─── Exercise data ───

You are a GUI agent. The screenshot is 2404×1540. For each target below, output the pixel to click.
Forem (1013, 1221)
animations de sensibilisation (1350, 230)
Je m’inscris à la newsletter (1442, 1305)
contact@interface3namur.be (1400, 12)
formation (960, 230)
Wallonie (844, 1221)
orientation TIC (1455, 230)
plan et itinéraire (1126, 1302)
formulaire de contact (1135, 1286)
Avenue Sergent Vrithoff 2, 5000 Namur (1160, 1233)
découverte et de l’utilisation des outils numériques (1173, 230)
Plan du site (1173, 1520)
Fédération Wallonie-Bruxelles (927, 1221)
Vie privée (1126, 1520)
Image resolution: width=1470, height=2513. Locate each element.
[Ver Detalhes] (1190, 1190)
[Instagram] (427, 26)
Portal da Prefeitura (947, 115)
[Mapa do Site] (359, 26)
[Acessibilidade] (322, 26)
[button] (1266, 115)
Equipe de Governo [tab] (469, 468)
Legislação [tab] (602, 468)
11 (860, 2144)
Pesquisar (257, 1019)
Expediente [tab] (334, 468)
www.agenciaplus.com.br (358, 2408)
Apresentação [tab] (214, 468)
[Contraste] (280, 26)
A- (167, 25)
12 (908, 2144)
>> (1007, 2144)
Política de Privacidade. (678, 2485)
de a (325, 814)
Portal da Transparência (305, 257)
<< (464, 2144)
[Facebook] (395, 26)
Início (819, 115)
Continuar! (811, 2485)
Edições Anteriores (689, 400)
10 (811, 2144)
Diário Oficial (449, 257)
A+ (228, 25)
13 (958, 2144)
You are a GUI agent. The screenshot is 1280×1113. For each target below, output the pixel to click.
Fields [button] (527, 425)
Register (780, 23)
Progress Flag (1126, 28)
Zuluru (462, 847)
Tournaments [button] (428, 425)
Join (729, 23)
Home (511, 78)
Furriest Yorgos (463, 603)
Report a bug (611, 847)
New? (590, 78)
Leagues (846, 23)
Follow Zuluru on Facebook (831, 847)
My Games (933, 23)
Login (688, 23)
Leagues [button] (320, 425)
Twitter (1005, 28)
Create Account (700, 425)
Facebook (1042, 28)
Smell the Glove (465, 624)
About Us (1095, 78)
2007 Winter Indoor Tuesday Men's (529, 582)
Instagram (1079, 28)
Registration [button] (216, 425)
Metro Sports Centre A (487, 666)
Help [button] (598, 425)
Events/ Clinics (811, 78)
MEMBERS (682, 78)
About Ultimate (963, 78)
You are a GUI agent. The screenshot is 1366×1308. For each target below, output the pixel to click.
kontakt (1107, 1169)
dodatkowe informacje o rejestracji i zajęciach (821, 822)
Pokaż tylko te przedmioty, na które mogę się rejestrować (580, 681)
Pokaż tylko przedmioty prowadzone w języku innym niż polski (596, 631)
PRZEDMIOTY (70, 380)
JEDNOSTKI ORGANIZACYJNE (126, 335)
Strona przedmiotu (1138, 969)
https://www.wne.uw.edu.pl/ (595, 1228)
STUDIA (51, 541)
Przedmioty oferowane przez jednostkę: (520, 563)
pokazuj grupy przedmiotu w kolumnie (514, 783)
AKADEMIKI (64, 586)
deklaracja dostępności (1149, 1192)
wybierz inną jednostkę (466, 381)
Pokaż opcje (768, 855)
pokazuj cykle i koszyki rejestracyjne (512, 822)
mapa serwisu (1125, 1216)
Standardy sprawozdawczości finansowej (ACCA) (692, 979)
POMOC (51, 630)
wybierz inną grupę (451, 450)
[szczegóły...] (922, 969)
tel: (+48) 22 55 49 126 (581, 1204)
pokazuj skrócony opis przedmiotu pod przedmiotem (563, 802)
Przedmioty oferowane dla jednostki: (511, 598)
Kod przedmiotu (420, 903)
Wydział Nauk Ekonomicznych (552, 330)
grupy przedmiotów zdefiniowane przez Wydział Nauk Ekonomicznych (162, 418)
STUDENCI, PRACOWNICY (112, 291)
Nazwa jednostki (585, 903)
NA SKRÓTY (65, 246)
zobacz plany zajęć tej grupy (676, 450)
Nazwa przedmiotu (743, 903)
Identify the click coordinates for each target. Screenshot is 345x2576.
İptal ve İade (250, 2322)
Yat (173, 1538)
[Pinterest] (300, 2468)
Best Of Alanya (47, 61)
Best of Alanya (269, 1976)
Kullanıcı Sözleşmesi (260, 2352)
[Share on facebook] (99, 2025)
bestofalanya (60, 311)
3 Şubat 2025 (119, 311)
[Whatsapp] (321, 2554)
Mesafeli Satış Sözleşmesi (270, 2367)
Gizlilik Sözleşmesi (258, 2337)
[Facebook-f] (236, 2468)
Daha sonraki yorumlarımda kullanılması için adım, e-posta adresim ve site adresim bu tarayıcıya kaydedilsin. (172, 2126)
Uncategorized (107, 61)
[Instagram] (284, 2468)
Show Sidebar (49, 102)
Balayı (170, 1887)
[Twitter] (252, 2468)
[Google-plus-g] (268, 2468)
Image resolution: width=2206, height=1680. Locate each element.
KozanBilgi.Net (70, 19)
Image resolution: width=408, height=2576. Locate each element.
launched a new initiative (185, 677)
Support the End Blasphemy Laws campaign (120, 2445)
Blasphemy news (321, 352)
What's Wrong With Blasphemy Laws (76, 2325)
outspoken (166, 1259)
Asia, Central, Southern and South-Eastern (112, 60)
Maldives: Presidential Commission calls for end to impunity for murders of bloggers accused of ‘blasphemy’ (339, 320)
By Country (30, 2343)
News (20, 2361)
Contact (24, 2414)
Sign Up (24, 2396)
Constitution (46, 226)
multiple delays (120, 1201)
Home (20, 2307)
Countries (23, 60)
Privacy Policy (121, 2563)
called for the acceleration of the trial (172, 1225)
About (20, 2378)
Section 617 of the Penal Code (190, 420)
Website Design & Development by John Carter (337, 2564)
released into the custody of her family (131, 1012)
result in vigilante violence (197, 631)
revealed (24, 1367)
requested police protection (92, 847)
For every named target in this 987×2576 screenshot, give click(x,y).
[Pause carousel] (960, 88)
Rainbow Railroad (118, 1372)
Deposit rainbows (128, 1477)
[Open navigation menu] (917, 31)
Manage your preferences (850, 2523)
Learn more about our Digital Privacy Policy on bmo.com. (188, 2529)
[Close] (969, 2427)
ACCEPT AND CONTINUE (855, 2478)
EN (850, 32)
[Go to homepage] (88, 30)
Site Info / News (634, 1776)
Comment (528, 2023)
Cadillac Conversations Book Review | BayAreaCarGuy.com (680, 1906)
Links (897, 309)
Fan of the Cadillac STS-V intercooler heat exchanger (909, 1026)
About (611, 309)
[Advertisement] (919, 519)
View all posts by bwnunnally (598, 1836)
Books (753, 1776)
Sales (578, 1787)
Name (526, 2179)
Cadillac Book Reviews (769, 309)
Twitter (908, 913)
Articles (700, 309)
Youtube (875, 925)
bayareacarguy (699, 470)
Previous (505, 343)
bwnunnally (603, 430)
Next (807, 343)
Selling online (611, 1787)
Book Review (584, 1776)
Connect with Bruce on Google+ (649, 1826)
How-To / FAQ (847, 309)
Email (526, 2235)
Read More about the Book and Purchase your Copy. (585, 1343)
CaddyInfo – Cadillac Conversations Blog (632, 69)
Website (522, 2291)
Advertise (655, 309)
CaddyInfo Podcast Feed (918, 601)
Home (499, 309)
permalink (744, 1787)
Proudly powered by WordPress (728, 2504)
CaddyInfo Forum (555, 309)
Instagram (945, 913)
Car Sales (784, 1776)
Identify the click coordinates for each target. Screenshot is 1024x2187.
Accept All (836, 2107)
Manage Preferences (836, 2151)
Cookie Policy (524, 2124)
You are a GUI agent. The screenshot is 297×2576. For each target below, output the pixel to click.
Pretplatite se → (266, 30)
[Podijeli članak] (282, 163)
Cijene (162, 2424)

───

** Work item **
Would you copy out exactly the lines above that start at the one containing "[Google-plus-g] (268, 2468)" and end at the one containing "outspoken (166, 1259)", inclusive?

** Written response **
[Google-plus-g] (268, 2468)
Image resolution: width=2206, height=1680. Locate each element.
KozanBilgi.Net (70, 19)
Image resolution: width=408, height=2576. Locate each element.
launched a new initiative (185, 677)
Support the End Blasphemy Laws campaign (120, 2445)
Blasphemy news (321, 352)
What's Wrong With Blasphemy Laws (76, 2325)
outspoken (166, 1259)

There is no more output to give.